Option 3: Data + Lazy Evaluation
Lazy evaluation is a traditional optimization technique that happens to also help concurrency and responsiveness. The basic idea is simple: We want to optimize performance by not doing work until that work is actually needed. Traditional applications include demand-loading persistent objects from a slow database store and creating expensive Singleton objects on demand. In Excel, for example, it is well-defined to have worksheets with pending recalculations to perform, and each cell may be "completely evaluated" or "pending evaluation" at any given time, so that we can immediately evaluate those that are visible on-screen and lazily evaluate those that are off-screen or hidden.
Figure 3a illustrates how we can use lazy evaluation as a natural way to encode pending work. A compiler typically stores the abstract representation of your program code as a tree. To fully compile your code to generate a standalone executable, clearly the compiler has to process the entire tree so that it can generate all the required code. But do we always need to process the whole tree immediately?
One common example where we do not is compilation in managed environments like Java and .NET, where it's typical to use a just-in-time (JIT) compiler that compiles classes and methods on demand as they get invoked. In Figure 3a, for example, we may have called and compiled Class2::MethodA(), but if we haven't yet called Class2::MethodB or anything in Class1 or Class3, those entities can be compiled later on demand (or asynchronously in the background during idle time or some other strategy; again, see "When and How To Do the Work").
But lazy compilation is useful for much more than just JIT. Now consider Figure 3b: Let's say we want to dynamically provide red-squiggly feedback, not on English misspellings, but rather on code warnings and errors. Just as we wanted dynamic spell-checking feedback without going into a special spell-check-everything-now mode (see Figure 2b), we might want dynamic compilation warnings and errors without going into a separate compile-everything-now mode.
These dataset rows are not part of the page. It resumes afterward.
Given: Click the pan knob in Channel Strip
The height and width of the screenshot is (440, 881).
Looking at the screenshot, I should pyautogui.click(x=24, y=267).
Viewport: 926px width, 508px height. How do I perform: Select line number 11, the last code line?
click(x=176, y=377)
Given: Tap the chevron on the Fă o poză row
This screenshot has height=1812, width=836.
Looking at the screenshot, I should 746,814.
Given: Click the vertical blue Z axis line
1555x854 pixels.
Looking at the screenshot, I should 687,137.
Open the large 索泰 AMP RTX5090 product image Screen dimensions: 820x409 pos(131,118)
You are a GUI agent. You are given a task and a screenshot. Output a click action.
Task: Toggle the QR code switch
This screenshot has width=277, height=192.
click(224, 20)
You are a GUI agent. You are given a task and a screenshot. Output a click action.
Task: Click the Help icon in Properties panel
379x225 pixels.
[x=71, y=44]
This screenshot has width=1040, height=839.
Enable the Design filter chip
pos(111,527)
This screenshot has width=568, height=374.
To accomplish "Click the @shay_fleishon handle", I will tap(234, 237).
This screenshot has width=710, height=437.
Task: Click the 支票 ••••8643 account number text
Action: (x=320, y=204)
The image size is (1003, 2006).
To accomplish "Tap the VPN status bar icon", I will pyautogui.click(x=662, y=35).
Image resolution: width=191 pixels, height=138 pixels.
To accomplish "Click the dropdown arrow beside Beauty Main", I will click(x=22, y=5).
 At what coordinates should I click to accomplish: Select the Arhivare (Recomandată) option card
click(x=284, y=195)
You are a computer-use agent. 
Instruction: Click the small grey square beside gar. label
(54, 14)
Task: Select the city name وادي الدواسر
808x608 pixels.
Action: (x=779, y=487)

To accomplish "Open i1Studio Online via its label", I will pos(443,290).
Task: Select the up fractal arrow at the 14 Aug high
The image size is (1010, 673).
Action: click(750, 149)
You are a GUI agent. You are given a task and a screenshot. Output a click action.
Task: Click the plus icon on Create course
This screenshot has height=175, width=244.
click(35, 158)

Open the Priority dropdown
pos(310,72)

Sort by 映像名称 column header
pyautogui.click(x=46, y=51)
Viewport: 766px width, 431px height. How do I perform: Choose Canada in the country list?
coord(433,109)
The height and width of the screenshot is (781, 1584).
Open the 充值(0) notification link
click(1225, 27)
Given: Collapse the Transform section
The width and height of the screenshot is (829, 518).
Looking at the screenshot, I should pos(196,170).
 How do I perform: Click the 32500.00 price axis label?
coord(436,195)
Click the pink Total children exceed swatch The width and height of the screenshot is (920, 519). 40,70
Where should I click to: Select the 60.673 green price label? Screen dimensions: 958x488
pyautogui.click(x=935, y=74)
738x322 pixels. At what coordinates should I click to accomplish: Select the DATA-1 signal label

In Figure 3b, the IDE is helpfully informing us that the code has several problems, and even provides the helpful message "missing closing quote" in a tooltip balloon as the mouse hovers over the second error -- all dynamically as we write the code, before we try to explicitly recompile anything. Clearly, we have to compile something in order to diagnose those errors, but we don't have to compile the whole program. As with the word processing squigglies, we can prioritize the visible part of the code, and lazily compile just enough of the context to make sense of the code the user sees; in this example, we can avoiding compiling pretty much the entire <:iostream> header because nothing in it is relevant to diagnosing these particular errors.